**REQUIREMENT**
Reproduce the listing word for word. Skip any image.

**SOURCE INFORMATION**

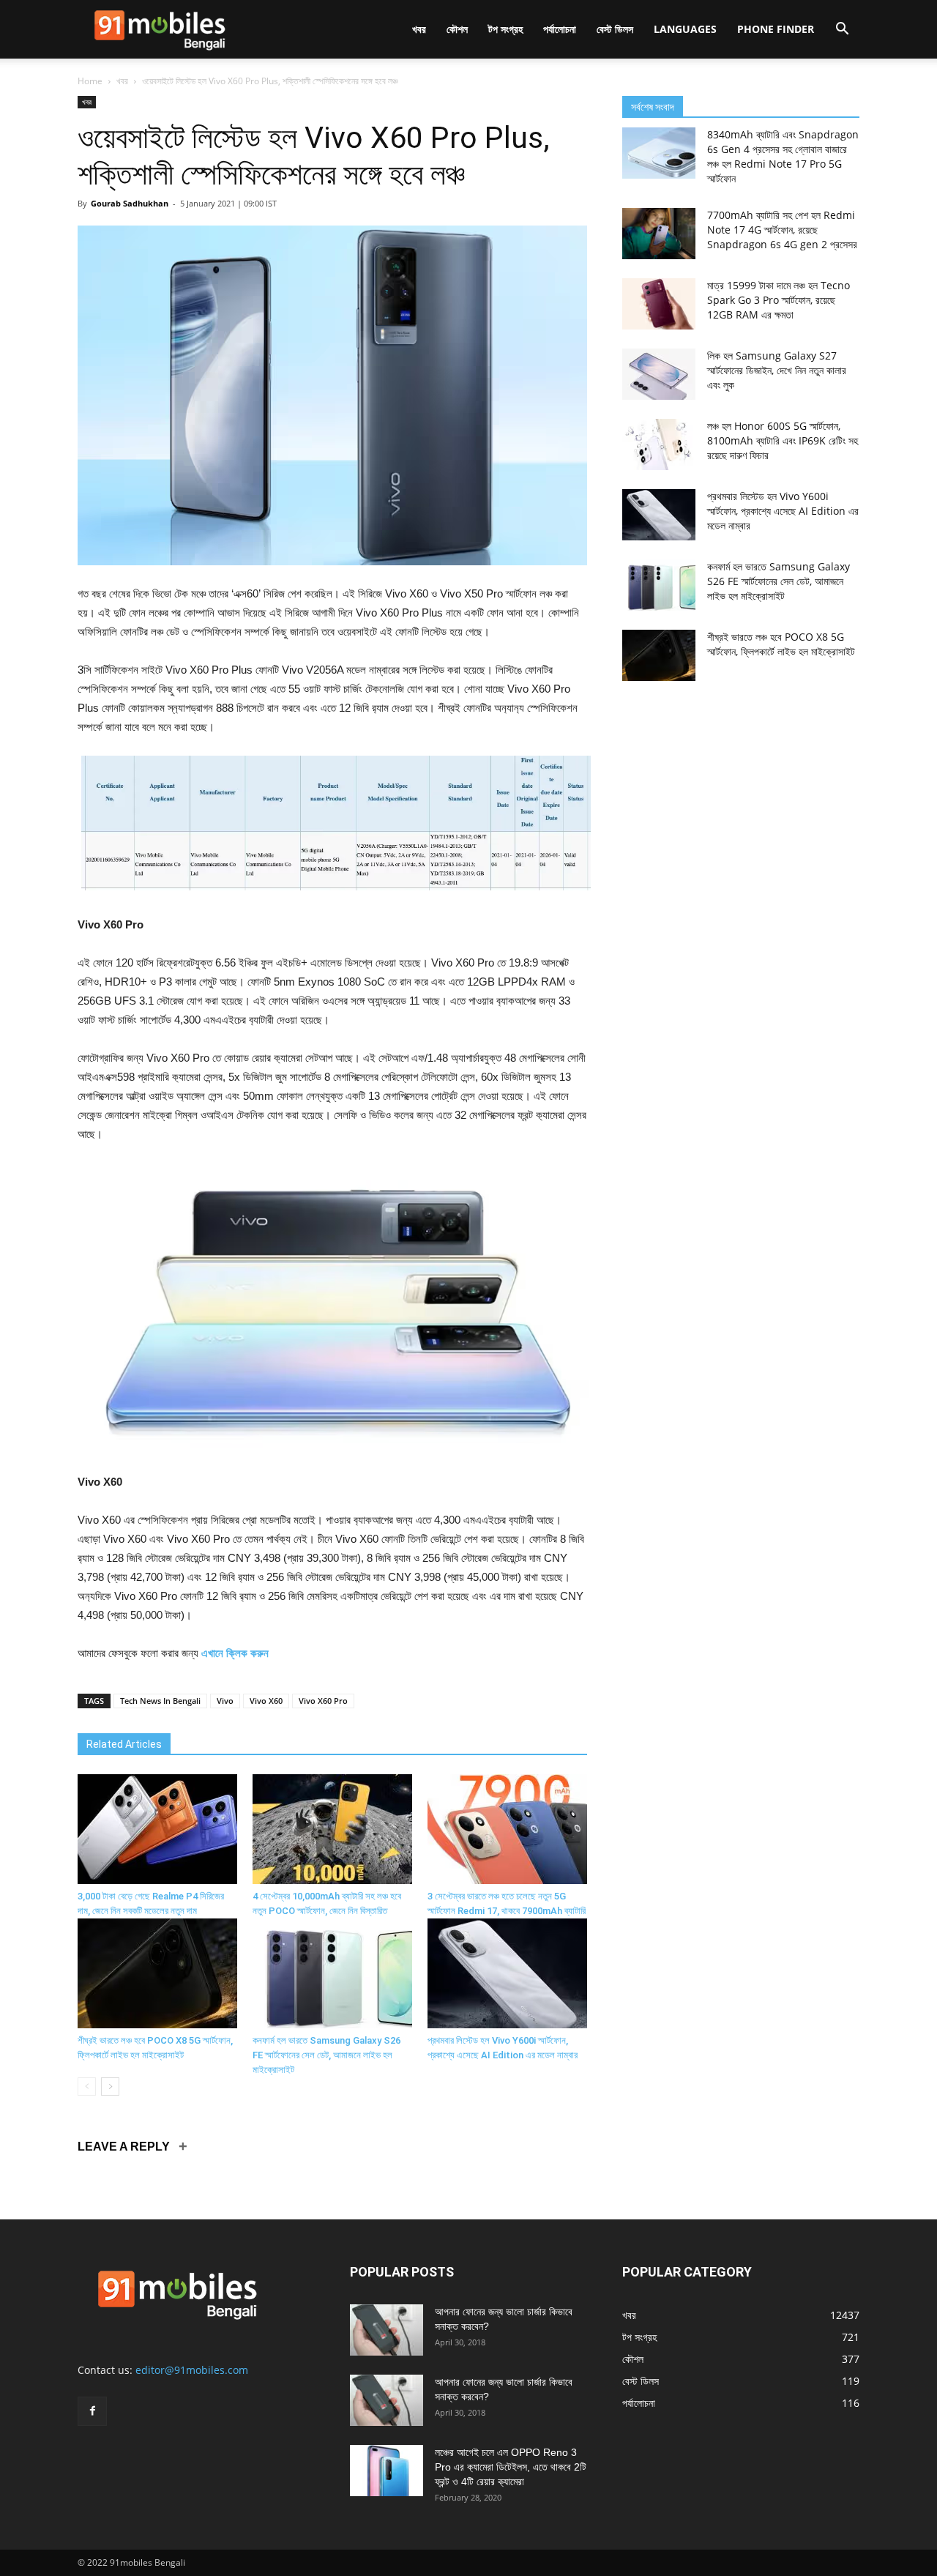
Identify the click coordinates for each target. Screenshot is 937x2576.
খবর (419, 29)
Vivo (225, 1700)
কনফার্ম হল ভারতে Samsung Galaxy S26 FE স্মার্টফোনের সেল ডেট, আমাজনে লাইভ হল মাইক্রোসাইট (326, 2055)
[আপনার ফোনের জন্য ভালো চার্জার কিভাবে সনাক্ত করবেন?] (386, 2330)
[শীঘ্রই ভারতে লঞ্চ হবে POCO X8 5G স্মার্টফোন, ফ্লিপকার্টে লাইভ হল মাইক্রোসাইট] (157, 1973)
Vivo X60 (266, 1700)
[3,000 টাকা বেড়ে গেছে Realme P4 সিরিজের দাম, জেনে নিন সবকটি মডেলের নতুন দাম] (157, 1829)
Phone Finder (775, 29)
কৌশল (457, 29)
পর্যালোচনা (559, 29)
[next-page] (110, 2086)
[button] (841, 30)
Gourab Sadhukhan (129, 203)
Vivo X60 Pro (323, 1700)
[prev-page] (87, 2086)
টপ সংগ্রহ (505, 29)
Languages (685, 29)
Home (90, 81)
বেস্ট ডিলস (615, 29)
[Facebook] (92, 2411)
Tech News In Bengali (160, 1700)
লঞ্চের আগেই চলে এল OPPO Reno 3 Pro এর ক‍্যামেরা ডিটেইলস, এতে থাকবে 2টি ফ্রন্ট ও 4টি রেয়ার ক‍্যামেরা (510, 2466)
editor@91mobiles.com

**PROBLEM SOLUTION**
Identify the click coordinates for each target. Screenshot is 937x2576.
খবর (419, 29)
Vivo (225, 1700)
কনফার্ম হল ভারতে Samsung Galaxy S26 FE স্মার্টফোনের সেল ডেট, আমাজনে লাইভ হল মাইক্রোসাইট (326, 2055)
[আপনার ফোনের জন্য ভালো চার্জার কিভাবে সনাক্ত করবেন?] (386, 2330)
[শীঘ্রই ভারতে লঞ্চ হবে POCO X8 5G স্মার্টফোন, ফ্লিপকার্টে লাইভ হল মাইক্রোসাইট] (157, 1973)
Vivo X60 (266, 1700)
[3,000 টাকা বেড়ে গেছে Realme P4 সিরিজের দাম, জেনে নিন সবকটি মডেলের নতুন দাম] (157, 1829)
Phone Finder (775, 29)
কৌশল (457, 29)
পর্যালোচনা (559, 29)
[next-page] (110, 2086)
[button] (841, 30)
Gourab Sadhukhan (129, 203)
Vivo X60 Pro (323, 1700)
[prev-page] (87, 2086)
টপ সংগ্রহ (505, 29)
Languages (685, 29)
Home (90, 81)
বেস্ট ডিলস (615, 29)
[Facebook] (92, 2411)
Tech News In Bengali (160, 1700)
লঞ্চের আগেই চলে এল OPPO Reno 3 Pro এর ক‍্যামেরা ডিটেইলস, এতে থাকবে 2টি ফ্রন্ট ও 4টি রেয়ার ক‍্যামেরা (510, 2466)
editor@91mobiles.com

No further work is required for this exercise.